Friday, January 15, 2010

In Which Connor Is Not Special And I'm Fine With It

I was filling out a questionnaire today; Connor has been selected for an award given out by the military hospital every year, and so we were to write a bit about him and send in some pictures to be used in the ceremony. Everything was going along swimmingly until I got to this question:

"Knowing that you are Mom and Dad, we would like to know from your perspective what makes your child special to you and your family."

And it was there that things screeched to a halt. I couldn't figure out how to answer this question, and I was surprised by my strong negative reaction to it. It's certainly a totally innocent query-- we were probably just supposed to list some of Connor's positive traits and move on. But it was that word "special" that was sticking in my craw.

While I say that Connor has special needs, as that seems to be the most PC term, and I love him deeply and fiercely, do I think of him as special? I might get a little flack for this one, but oh well.

No. No I don't.

He's not a saint or an angel or some sort of pillar of society. He's an ordinary little boy who happens to have a lot of challenges to deal with on a daily basis. While I know he's not ever going to be "ordinary" in the conventional sense-- he'll always be set apart by his physical and cognitive disabilities-- I really, really wish that wasn't the case. I wish that he could be viewed by the world outside our little family as simply a person, no better or worse than any other, and not as a case study or someone to be pitied or babied or scorned or idolized, depending on who's looking at him.

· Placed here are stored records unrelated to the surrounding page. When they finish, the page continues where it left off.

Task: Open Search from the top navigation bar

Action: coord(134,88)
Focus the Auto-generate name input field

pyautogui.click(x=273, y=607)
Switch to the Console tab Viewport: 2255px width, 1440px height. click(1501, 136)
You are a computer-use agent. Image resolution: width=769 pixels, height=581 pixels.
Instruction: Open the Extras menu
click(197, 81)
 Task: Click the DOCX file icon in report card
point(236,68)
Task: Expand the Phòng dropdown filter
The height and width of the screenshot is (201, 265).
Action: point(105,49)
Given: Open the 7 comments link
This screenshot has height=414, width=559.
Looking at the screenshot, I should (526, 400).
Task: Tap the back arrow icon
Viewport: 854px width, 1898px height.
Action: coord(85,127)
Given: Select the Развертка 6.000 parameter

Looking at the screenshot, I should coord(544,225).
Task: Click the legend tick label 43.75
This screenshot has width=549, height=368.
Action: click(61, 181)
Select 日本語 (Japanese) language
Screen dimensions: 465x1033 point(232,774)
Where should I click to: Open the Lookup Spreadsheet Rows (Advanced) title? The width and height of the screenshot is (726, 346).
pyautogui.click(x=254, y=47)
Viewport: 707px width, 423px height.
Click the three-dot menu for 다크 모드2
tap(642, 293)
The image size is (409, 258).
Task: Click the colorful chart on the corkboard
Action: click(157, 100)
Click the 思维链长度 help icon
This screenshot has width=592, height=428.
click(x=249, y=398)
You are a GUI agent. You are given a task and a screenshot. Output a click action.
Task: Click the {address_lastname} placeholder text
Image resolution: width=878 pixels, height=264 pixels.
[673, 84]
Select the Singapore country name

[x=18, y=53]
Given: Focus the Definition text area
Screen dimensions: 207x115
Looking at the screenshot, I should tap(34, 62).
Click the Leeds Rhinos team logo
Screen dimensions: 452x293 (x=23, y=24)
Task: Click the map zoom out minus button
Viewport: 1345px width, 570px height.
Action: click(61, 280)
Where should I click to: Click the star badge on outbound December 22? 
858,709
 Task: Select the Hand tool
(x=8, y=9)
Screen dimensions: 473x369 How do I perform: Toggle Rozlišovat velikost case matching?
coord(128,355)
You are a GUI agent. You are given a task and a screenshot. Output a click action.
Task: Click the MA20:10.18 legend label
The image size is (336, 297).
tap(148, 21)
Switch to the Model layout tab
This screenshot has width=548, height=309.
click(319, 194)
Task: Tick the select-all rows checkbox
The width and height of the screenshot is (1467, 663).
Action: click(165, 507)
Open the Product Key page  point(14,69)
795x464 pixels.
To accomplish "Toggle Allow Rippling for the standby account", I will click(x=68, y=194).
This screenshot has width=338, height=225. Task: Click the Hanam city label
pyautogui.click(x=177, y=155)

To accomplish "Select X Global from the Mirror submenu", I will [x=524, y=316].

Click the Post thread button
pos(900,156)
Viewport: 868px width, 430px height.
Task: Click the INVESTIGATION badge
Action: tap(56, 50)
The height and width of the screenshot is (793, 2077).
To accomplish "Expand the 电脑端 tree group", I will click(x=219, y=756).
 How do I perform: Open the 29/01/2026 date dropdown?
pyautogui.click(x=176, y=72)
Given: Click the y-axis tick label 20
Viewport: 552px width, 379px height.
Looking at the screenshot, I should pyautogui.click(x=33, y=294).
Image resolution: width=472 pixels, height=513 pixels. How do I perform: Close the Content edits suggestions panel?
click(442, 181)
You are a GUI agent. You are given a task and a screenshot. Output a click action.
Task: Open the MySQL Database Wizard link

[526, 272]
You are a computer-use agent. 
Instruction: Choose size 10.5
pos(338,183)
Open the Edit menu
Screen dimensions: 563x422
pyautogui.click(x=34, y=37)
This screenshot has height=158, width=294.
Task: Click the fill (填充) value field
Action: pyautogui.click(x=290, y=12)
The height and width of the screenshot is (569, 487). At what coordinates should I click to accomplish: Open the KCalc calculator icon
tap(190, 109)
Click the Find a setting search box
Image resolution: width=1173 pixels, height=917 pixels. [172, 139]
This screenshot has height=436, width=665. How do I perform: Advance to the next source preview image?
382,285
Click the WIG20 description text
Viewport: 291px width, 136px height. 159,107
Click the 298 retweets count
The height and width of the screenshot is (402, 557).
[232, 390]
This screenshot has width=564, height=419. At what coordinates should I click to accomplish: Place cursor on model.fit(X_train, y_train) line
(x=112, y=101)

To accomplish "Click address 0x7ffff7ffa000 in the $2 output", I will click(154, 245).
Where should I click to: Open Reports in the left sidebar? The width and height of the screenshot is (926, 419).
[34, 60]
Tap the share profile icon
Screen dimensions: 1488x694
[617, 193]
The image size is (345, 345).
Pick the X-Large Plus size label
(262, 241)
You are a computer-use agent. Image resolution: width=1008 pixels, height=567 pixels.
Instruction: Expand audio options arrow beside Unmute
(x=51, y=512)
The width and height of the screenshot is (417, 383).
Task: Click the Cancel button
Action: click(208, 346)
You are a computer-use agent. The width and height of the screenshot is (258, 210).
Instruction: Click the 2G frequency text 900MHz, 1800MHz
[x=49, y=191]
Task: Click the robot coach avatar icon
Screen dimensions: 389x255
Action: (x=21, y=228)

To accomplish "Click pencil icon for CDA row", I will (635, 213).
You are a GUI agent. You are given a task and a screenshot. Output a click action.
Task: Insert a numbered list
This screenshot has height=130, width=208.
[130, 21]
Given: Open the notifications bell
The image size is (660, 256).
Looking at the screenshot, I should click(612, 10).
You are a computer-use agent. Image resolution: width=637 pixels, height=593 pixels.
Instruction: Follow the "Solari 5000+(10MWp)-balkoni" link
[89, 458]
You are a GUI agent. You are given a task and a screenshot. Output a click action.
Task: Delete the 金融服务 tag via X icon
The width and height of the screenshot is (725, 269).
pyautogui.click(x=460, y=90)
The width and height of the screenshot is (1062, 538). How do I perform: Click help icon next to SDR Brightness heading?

This is probably such a sticking point for me because we run into a whole lot of folks who tell Jeremy and me that we are special people for having Connor. And we're not. We're totally ordinary, normal parents who are muddling through raising a child and figuring it out as we go along, just like everyone else. I don't like being thought of as some sort of extraordinary person because it implies that only extraordinary people can raise children with disabilities. And that's not true; I firmly believe that anyone who would be a good parent to any child can be a good parent to a child with disabilities. To my mind, being special means being set apart. It implies an us and a them. And we don't want that, not for ourselves or for Connor.

It took me a long time to compose an answer-- I didn't want to turn Connor's award into my own oversensitive personal rant, and so it took me a while to figure out what I wanted to say. Tell me what you think about it. Here's what I ended up with:

"What a difficult question to answer! Certainly Connor is special from a medical perspective; he’s the only known case in the world with his specific genetic condition. But here’s the deal—despite the fact that his medical conditions permeate almost every aspect of our lives, we think of them as relatively unimportant. Connor has a variety of conditions that are part of him, just as he has blond hair and green eyes. They don’t define who he is.

"We could tell you about his bubbly, sweet personality, his great passion for music, and his easy acceptance of the hand that life has dealt him. We could mention his unmitigated joy in making new discoveries, his silly sense of humor, and the stubborn streak a mile wide he inherited from both sides of the family. We could talk to you about his bravery in the face of numerous emergency room visits, hospital stays, and painful medical procedures, his gentle touch with animals, and the astonishing beauty of his smile.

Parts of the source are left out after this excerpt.